Task: Give only the number of lines in the records that include "computer".

*** Opening of Extracted records ***

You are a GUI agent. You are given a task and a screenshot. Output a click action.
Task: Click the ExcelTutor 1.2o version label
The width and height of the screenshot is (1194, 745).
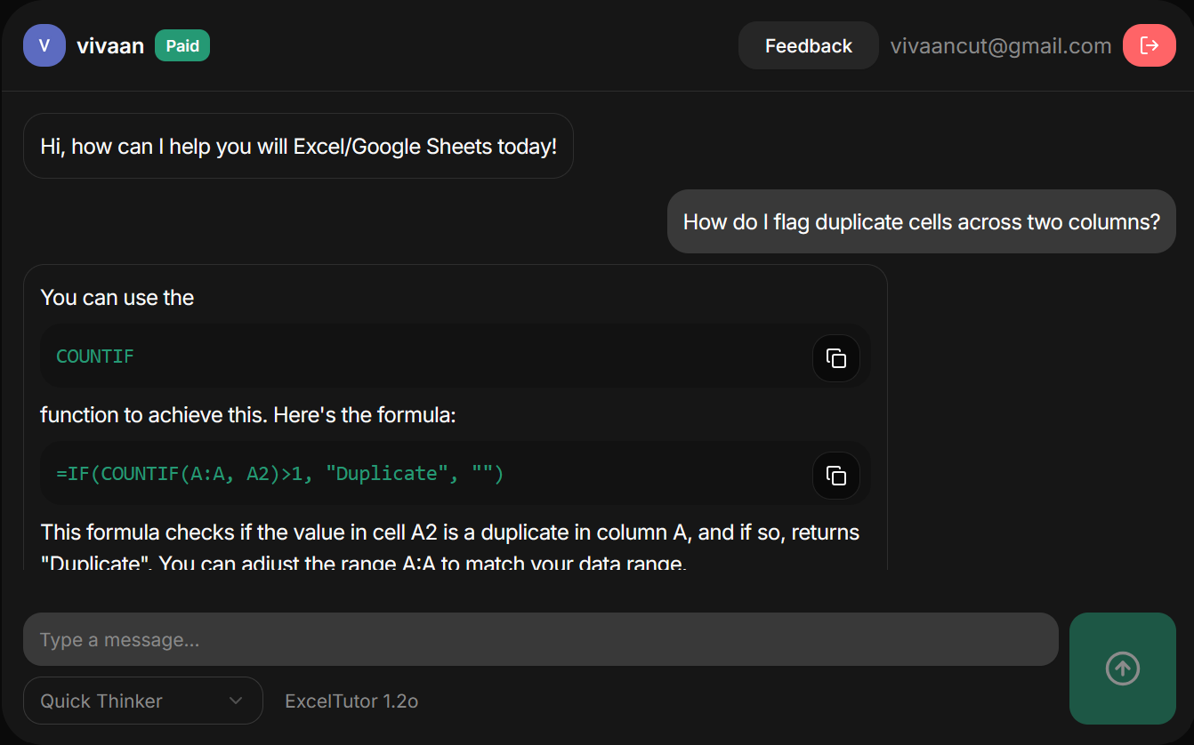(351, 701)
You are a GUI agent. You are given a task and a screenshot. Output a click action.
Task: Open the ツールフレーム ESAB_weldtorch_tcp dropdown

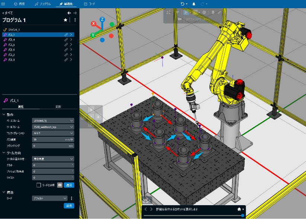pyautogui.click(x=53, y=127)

*** Close of Extracted records ***
*** Opening of Extracted records ***

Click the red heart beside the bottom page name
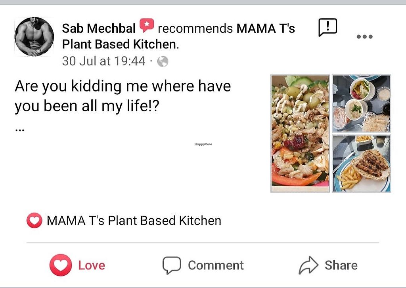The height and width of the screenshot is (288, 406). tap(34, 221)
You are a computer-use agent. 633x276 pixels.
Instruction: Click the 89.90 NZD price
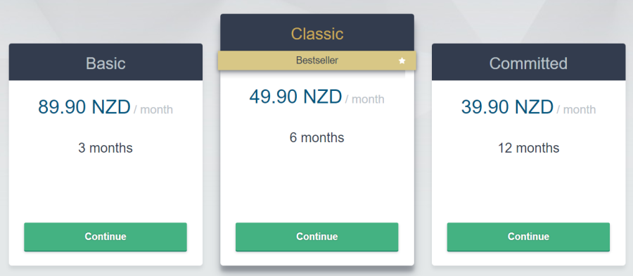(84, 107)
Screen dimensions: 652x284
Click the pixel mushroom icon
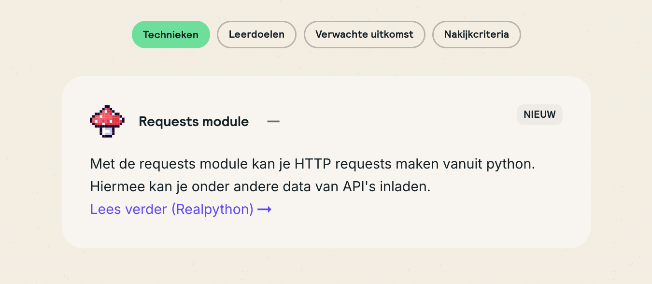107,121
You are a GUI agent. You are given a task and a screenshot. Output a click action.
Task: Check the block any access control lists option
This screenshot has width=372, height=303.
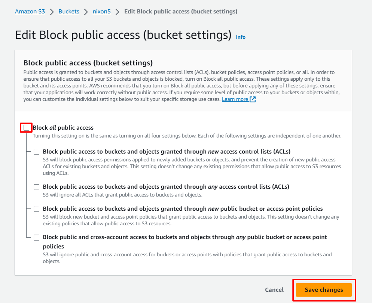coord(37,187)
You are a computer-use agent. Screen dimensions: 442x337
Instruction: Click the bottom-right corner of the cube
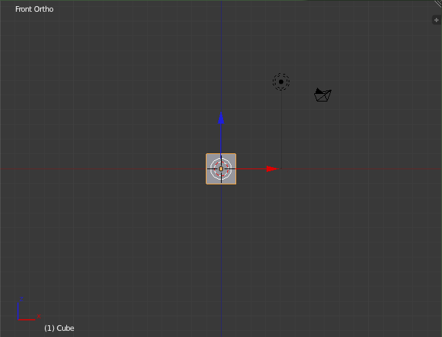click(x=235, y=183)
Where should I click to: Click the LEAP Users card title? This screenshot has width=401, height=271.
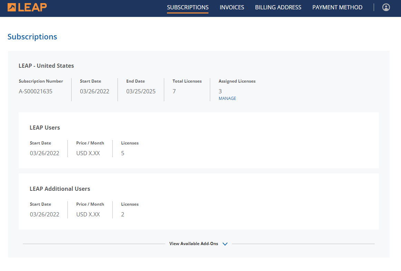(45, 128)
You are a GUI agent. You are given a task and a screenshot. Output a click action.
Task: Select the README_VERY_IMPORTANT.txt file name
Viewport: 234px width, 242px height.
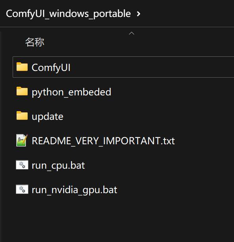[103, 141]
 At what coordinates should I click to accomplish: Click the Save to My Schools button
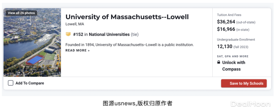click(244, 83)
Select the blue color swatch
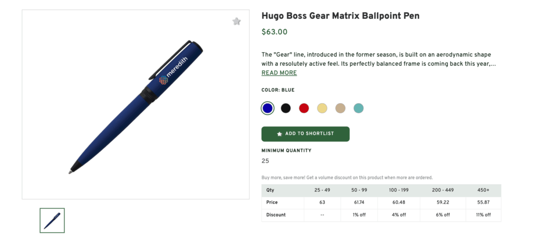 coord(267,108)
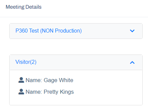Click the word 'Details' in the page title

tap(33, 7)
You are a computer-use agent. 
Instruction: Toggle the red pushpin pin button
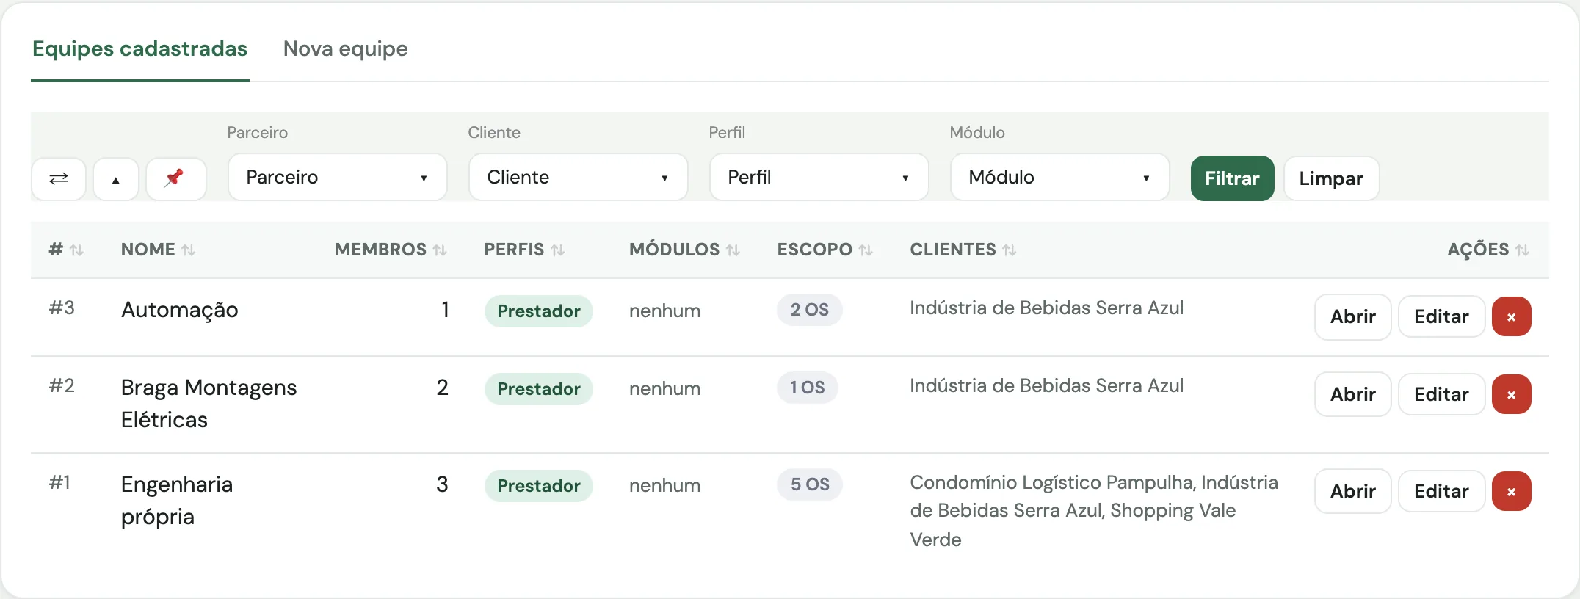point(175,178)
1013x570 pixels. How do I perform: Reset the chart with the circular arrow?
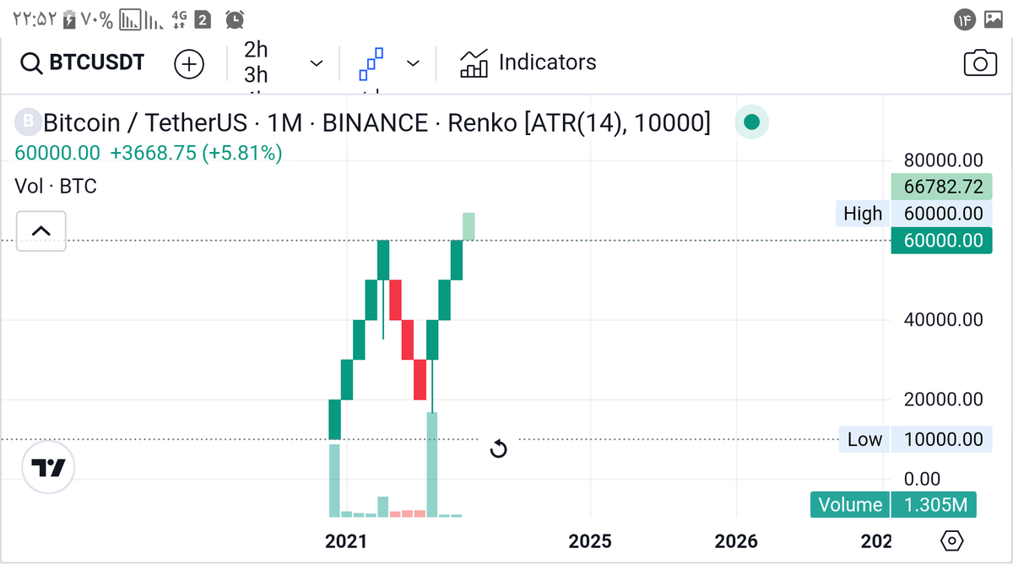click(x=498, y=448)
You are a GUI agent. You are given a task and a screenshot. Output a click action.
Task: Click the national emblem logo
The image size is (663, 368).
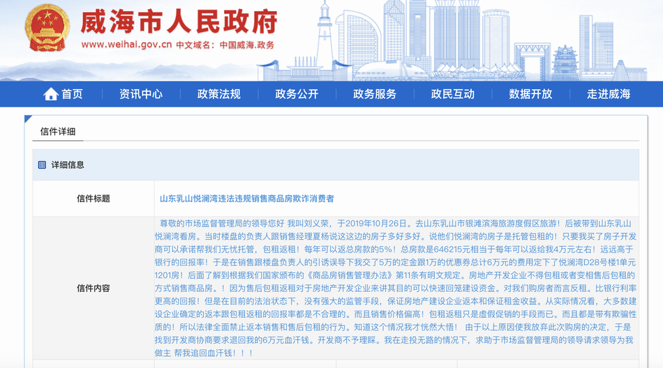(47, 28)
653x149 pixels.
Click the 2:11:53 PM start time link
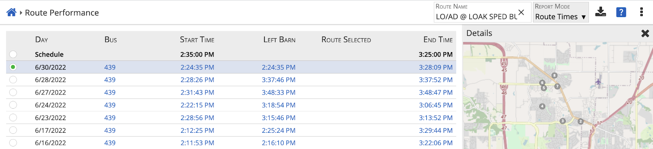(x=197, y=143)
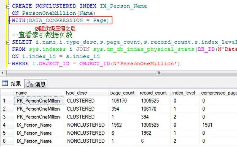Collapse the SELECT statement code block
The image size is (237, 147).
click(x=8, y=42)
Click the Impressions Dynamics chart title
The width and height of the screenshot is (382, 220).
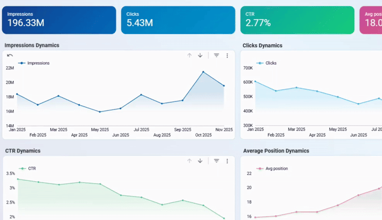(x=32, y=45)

*** Close of Extracted records ***

Result of this task: 3